First, you probably need to watch “Finishing the Task Vision” video at

http://finishingthetask.com/videos.html

(Just scroll down)

Then, you’ll need to watch “The History of Table 71” video, just below it. Starting to get the picture? Picking up on the concept?

Now watch this excerpt of Paul Eshleman’s talk at Lausanne…

http://conversation.lausanne.org/en/conversations/detail/11455

So everything’s making sense so far, right? Now take a look at the list at

http://finishingthetask.com/uupgs.php

Now this is the part at which things start to break down for me. How is it that this list seems so different from the list featured at…

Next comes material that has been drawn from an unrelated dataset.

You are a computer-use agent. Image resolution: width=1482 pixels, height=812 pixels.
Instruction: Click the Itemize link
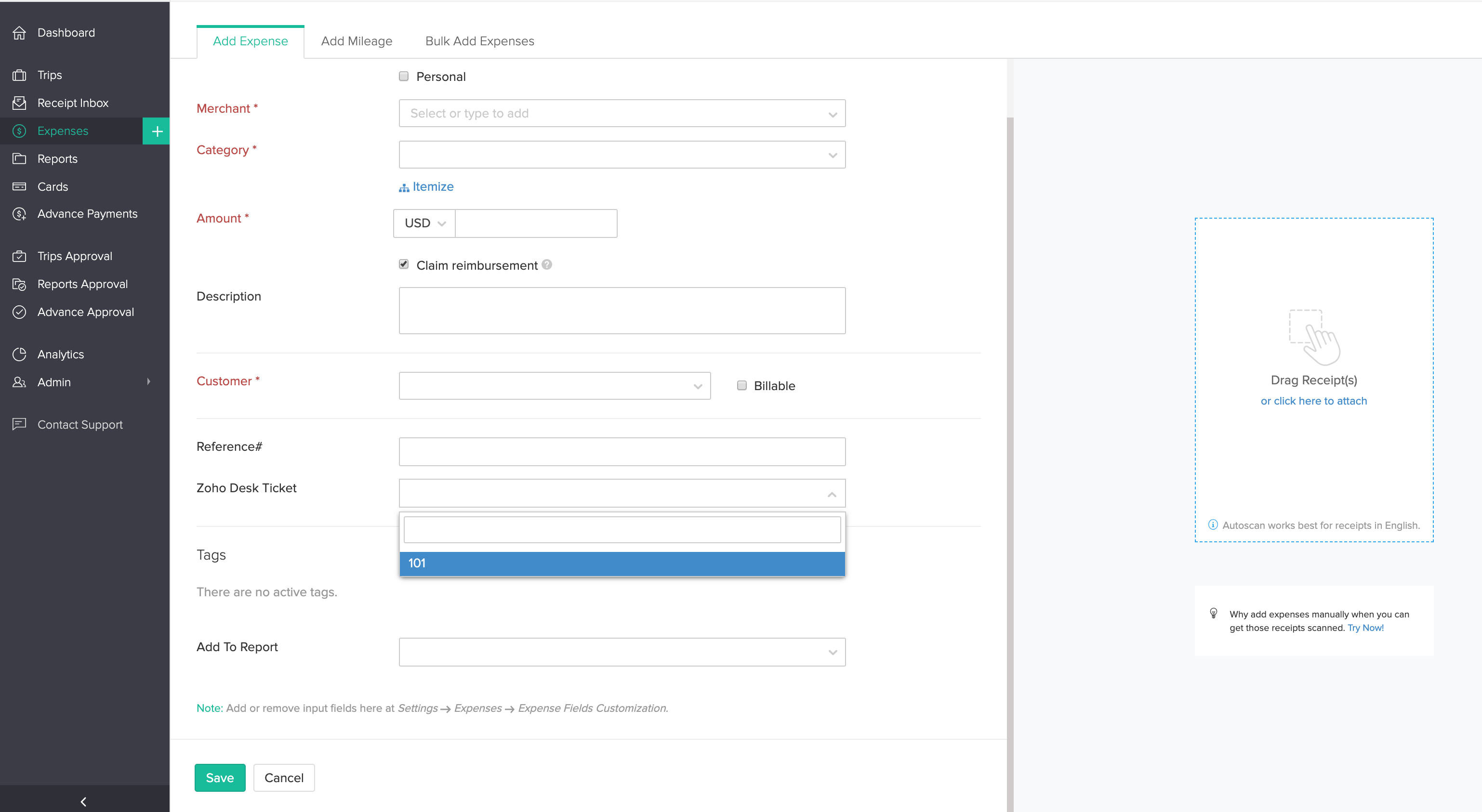tap(432, 186)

http://www.joshuaproject.net/unreached.php

You can set that drop-down (at the top) on different criteria. If you choose “Unreached and Unengaged,” [edited] you’ll find 1279 unreached ethnolinguistic groups, all of which are ‘least reached’, with little red boxes (less than 2% evangelical, 5% Christian Adherents). Now compare the two lists. FTT’s list of 1101 groups and Joshua Project’s list of 1279 groups are extremely different. For example, the FTT list of 1101 contains 32 groups set apart by the fact that they are deaf. This represents about 3% of the number of people groups. But these deaf segments are listed as being unreached and unengaged in countries like Germany, France, Ukraine, Italy, Chile, Australia, Argentina, and Mexico. Now I grant that there are deaf people who haven’t come in contact with the gospel in those places. But, in fact, to be fair, if we’re going to list the deaf in Mexico and Australia, shouldn’t we probably list the deaf in about 180 other nations of the world? You see, the list breaks down because, partly, the deaf don’t live together. They’re scattered across an entire nation. Reaching them as a population segment will be like picking up brown gravel that has been strewn across your mother’s white gravel drive; you’ll have to pick up one brown piece at a time. By contrast, the Joshua Project lists the deaf in all 236 countries. To see them, go go

http://www.joshuaproject.net/peoples.php

Change the “letter” drop-down to a “D” and change the “People” drop-down to “deaf.” You’ll see a very different picture here and one that is, I believe, a bit more thorough and a bit more researched.

But the point is — after all these years of counting unreached peoples, why are we looking at lists that are so radically different. How is it that we could be so “poles apart” on fundamental definition of the remaining task. Haven’t there been countless conferences, congresses, and workshops? Haven’t we been talking about all these unreached peoples since 1974? And sure… it’s a complex world, but should one list simply (and dare I say, “arbitrarily”) pick out 32 nations of deaf while the other list pictures 236 nations of deaf?

Dan Scribner has done us a big favor by writing the article at…

http://www.lausanneworldpulse.com/1320?pg=all

At least through this article, we finally see some reasons for the differences. Yet, I remain troubled. I want to say, “Can’t we all just get along?”

So I ask… what’s your take on these seeming disparities? Do they take away from one’s ability to picture the target or focus? Do they bother a local church Missions Minister as he/she tries to forge strategy and vision? Do other professional missions practitioners even look at these lists? … or do they just go about their business based on what they see in “X country”? Is this whole “list-mania” more of a feature of Western-oriented thinkers? … and the rest of the world isn’t worried about it? (Before you dismiss these lists, I wish you could meet one gentleman I met at Lausanne from India who had completely dissected the remaining unreached people groups in that great sub-continent. He was *not* Western, but he had *totally* bought into this thinking.

Here’s my fear: I fear that these dissensions and differences only strengthen the argument by those who say, “looking at the world as a group of unreached peoples is a waste of time.” They say, “most of the world today live in cities anyway… and in cities, the concept of people groups breaks down anyway.” I’ve mentioned this way of thinking before. I just fear that we give more voice to the objection by presenting such different pictures and I can’t for the life of me figure out why we can’t all get on the same page — or ‘list.’  What’s *your* take?